**Request**. Quote the data below word for word, starting with the line containing "You are a computer-use" and continuing through the end of the data. Leave the pictures out of your answer.

**Given information**.
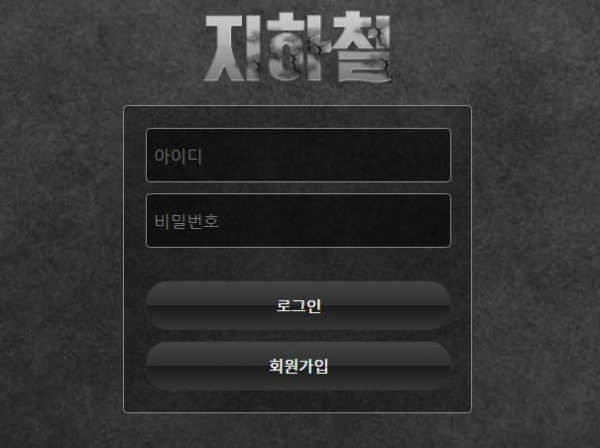Select the 아이디 placeholder text
Viewport: 600px width, 448px height.
(178, 156)
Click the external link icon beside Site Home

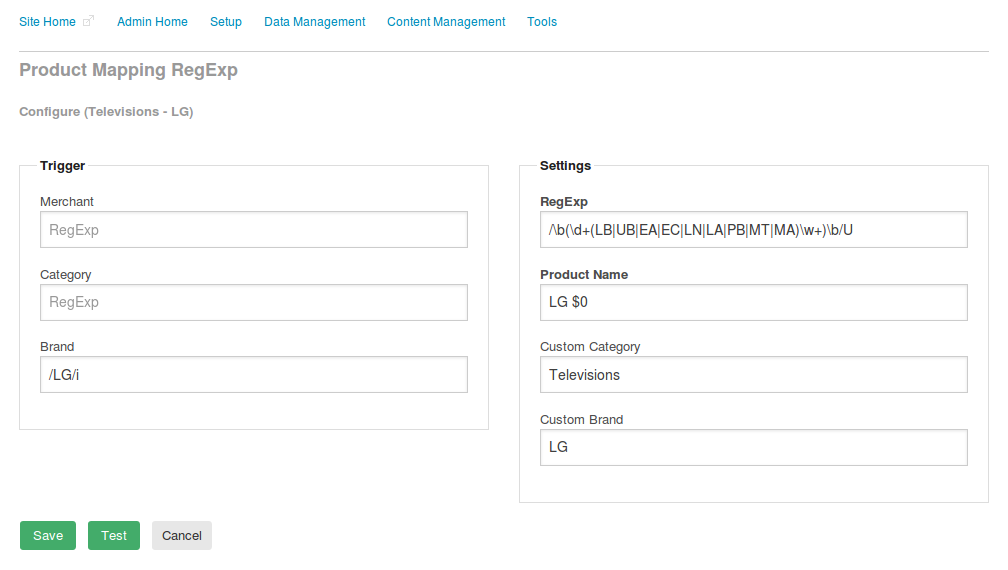click(89, 21)
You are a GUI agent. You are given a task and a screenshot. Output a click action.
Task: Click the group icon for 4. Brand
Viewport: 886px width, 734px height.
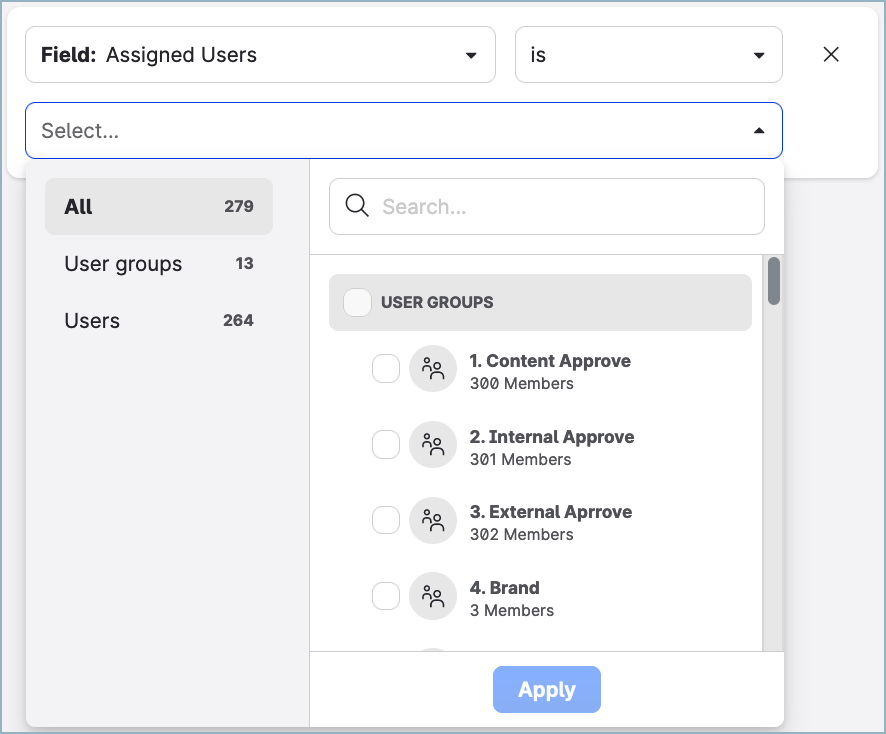433,597
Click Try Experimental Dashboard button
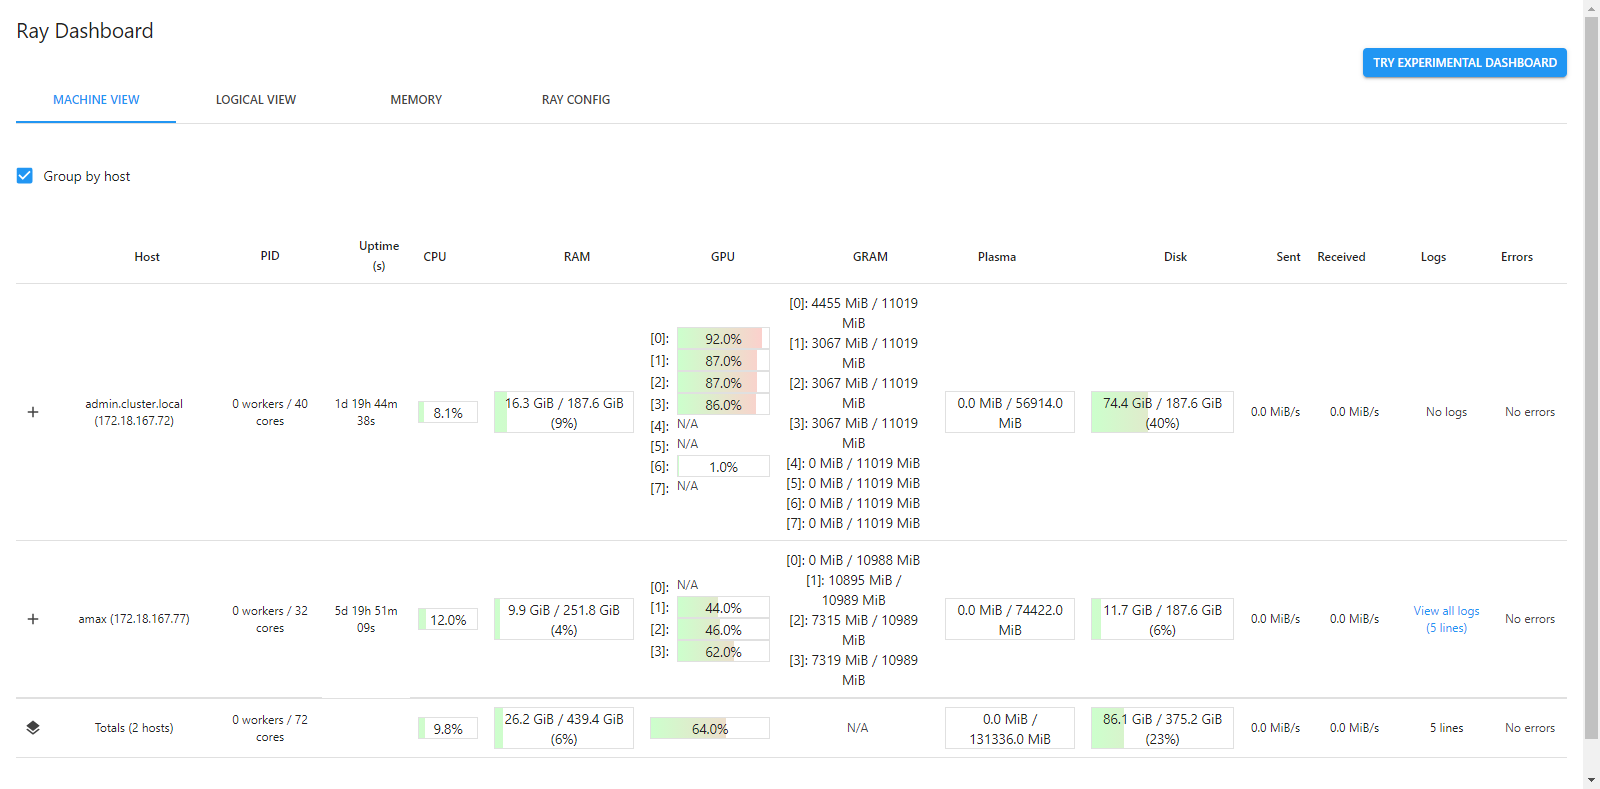Screen dimensions: 1600x789 pos(1464,62)
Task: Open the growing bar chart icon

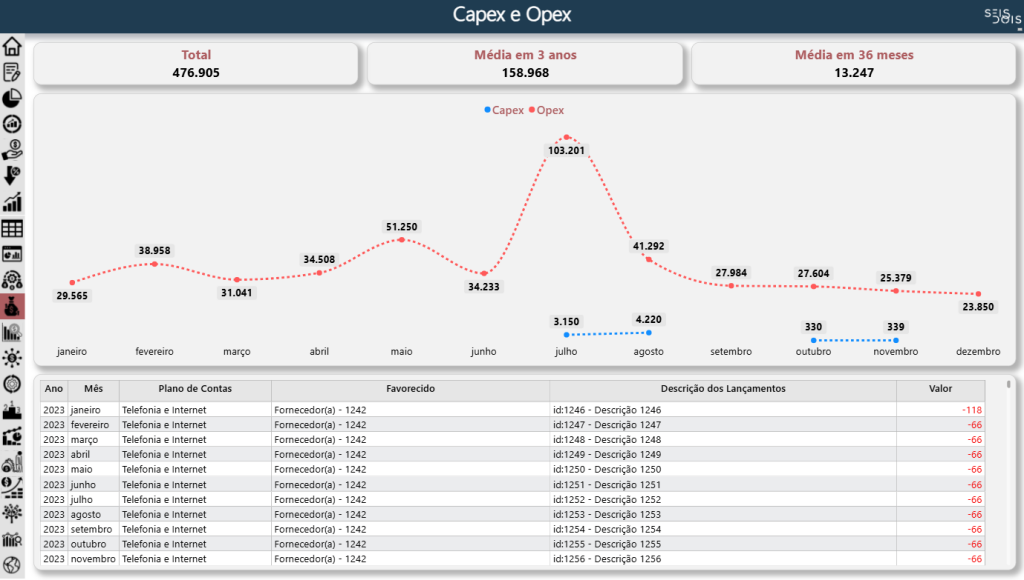Action: [12, 202]
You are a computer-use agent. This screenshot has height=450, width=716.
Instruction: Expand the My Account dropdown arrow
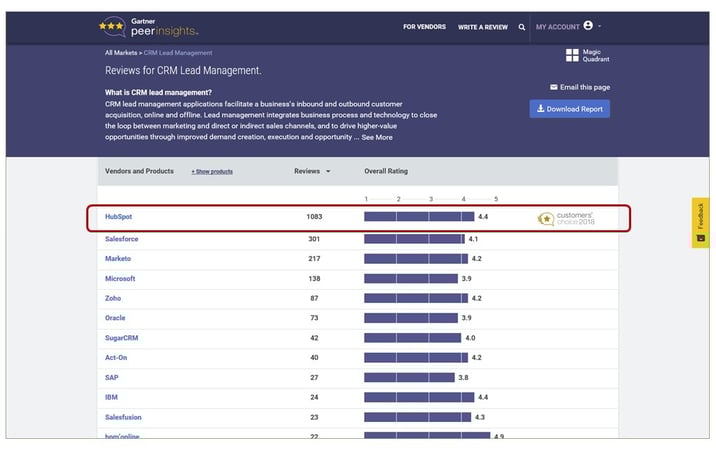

**Full response**.
You are a computer-use agent. This screenshot has height=450, width=716.
Instruction: Expand the My Account dropdown arrow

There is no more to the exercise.